However, Assembly Bill 2001 clearly articulates the need to “streamline and reduce state-mandated middle and high school testing.” As a means toward this end, the Smarter Balanced tests could be repurposed: the summative grade 11 tests could be considered for matriculation purposes. Consistent with the goals of the matriculation process, cut scores could be established for “O” (career readiness) and “A” (college readiness) levels. In addition, if the state continues to develop other assessments beyond the scope of Smarter Balanced in such areas as science and social studies, then these exams could also be used for matriculation purposes and cut scores could be established to determine “O” and “A” levels.

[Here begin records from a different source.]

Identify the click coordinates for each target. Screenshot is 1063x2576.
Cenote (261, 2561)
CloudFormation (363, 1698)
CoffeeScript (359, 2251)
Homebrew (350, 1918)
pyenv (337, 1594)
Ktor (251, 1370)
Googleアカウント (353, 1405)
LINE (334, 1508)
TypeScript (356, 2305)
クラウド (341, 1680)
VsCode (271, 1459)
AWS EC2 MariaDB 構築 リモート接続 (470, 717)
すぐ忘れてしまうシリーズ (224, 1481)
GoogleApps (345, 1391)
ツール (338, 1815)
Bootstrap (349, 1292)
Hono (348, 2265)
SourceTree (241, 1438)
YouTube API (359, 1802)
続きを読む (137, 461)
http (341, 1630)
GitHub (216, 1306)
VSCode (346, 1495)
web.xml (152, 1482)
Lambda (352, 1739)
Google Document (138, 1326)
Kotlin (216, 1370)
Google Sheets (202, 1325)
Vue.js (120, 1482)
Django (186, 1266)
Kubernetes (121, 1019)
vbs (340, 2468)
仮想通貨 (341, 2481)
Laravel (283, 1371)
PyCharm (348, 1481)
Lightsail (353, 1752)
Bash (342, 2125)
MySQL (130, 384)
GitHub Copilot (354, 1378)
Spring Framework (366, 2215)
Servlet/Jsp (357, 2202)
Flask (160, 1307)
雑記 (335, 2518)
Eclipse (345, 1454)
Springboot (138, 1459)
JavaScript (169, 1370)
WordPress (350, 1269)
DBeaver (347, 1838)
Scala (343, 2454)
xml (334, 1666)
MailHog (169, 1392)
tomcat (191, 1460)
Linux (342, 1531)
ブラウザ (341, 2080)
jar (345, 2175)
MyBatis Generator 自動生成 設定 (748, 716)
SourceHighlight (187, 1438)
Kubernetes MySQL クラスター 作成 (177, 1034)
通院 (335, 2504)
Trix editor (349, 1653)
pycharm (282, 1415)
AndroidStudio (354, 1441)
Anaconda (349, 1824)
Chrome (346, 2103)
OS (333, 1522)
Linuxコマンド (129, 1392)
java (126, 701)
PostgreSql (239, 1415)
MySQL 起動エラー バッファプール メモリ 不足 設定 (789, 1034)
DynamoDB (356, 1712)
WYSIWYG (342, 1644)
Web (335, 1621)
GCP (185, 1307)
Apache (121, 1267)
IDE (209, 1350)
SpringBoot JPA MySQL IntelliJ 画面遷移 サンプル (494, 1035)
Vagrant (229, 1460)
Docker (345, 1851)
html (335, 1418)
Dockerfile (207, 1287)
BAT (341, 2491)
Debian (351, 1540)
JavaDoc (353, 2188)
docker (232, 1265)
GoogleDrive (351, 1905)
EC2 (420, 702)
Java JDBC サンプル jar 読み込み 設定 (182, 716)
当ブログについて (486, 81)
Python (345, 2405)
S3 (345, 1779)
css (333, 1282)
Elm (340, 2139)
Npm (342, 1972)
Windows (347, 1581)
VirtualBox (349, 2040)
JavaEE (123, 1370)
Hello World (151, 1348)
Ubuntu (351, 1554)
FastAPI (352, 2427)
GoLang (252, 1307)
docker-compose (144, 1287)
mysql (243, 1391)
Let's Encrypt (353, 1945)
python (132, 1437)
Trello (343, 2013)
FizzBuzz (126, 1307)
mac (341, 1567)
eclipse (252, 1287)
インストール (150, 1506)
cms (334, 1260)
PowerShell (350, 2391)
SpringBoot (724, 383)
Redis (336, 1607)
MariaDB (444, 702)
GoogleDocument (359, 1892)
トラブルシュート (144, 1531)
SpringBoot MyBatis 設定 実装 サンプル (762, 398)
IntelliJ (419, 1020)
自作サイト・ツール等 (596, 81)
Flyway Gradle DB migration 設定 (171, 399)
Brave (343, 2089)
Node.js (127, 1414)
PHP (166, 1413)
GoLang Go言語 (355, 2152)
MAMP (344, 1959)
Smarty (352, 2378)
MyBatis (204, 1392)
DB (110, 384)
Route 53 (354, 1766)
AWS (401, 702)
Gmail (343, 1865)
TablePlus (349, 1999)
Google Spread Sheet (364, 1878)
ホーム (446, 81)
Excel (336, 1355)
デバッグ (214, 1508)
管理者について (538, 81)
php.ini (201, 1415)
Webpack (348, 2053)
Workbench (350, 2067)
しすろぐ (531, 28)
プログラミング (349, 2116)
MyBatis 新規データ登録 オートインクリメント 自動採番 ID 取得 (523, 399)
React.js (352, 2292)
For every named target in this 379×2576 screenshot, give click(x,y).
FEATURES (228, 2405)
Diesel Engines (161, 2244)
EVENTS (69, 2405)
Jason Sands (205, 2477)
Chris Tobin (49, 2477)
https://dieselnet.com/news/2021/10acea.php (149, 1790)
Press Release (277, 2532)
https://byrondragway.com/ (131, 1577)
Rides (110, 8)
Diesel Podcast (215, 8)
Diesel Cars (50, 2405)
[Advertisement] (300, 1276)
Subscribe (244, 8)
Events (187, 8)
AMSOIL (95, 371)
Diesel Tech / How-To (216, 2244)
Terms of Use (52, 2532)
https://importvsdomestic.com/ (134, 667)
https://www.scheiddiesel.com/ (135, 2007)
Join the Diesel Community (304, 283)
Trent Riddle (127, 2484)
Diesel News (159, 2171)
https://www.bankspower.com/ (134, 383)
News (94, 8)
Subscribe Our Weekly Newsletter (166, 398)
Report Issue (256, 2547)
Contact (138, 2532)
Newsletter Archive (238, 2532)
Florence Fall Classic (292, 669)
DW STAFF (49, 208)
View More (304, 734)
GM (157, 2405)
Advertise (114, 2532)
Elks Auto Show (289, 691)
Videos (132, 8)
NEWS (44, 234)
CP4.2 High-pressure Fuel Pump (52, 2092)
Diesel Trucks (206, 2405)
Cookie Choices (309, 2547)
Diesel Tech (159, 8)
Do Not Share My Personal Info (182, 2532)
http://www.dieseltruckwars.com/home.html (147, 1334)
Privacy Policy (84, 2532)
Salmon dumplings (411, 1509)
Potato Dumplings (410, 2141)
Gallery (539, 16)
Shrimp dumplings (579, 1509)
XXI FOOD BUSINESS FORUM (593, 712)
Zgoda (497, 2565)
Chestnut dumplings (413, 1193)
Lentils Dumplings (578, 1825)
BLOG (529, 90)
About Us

This might include other end-of-course exams such as biology or U.S. history.
Recommendation 11 – Conduct Comparability Studies
Conduct comparability studies to link performance on the STAR assessments with performance on SBAC.
There are a number of major differences between the Smarter Balanced and STAR tests, including but not limited to the content assessed, constructs of measurement interest, item types, and administration mode. In addition, the STAR assessments are paper-and-pencil tests (PPT) and, with the exception of the essay portion of the grade 4 and 7 ELA tests, are comprised of multiple choice (MC) items only. In contrast, the Smarter Balanced tests will be administered online and will include a computer-adaptive test (CAT) component and a performance component. Smarter Balanced plans to make a PPT option available for the first three years of the operational assessment.
With such substantive differences in content standards and modes of administration, some programs have opted for a complete and separate break between assessments administered under one program to those offered under such a different set of conditions. In these situations a new reporting scale is set and the first administration of the new assessment becomes the new “baseline” for future comparisons. Most importantly, the scores from the new and previous assessment are not comparable, a new trend line is established, and no comparability studies would be required.
However, stakeholders often want to compare student performance on old and new assessments. Formally creating a mechanism for comparison, in the form of a concordance between the two performance measures, can curtail the misinterpretation of results that stakeholders may create during the bridge years in the absence of official information. Should California wish to conduct a comparability study, two options could be considered: either conduct the study during the Smarter Balanced field test year (spring 2014) or during the first year of the operational administration (spring 2015). The two implementation options are presented below.
Table 11: Immediate Implementation Tasks for Recommendation 11
Option 1: Use test data from the CSTs and the Smarter Balanced field test
Task # (Option 1)
Draft study design plan
Design comparability studies
Data collection for STAR and Smarter Balanced
Data is collected from the subset of CA students that participate in the Smarter Balanced test and is matched with their STAR data
Conduct comparability studies
Conduct concordance studies for all Smarter Balanced tests
Concordance table for each test and a report summarizing the procedure
Develop cut score concordance
Map preliminary cut scores for Smarter Balanced onto the STAR scale and compare to CST performance level cut scores
Cut score concordance table for each test
Option 2: Use Smarter Balanced operational data
Task # (Option 2)
Draft study design plan
Design comparability studies
Assemble common items from the STAR test
Select common STAR items to embed into the Smarter Balanced assessment that will serve as the trend set
Gather item information during the Smarter Balanced operational administration
Conduct comparability studies
Conduct concordance studies for all Smarter Balanced tests and map the cut scores for Smarter Balanced onto the STAR scale; compare to CST performance cuts
Concordance table for each test; cut score concordance table for each test and a report summarizing the procedure
Intermediate Considerations for Recommendation 11:
The details of these two options in establishing comparability are discussed below.
11.1 Comparability via Smarter Balanced Field Testing
The first option would leverage the subsample of California students who will participate in the Smarter Balanced field test (FT) and the STAR spring 2014 administrations. These students would have their spring STAR response records matched to their corresponding Smarter Balanced FT response records. Score distributions could be compared and a concordance developed using one of two single-group linking methods described below. The method chosen will be dependent on the resulting data. If a correlation of 0.87 or greater exists between the Smarter Balanced FT and CST scores, a concordance linking approach is recommended (Dorans, 1999; Dorans & Walker, 2007). If the relationship is less than 0.87, a projection linking method is advised.
Concordance linking: An equipercentile concordance of Smarter Balanced and CST scores could be established using the smoothed joint distribution. Smarter Balanced test distributions would be divided into a certain number of increments to match CST distributions. Based on these concordances, Smarter Balanced scores corresponding to CST scale scores could be identified.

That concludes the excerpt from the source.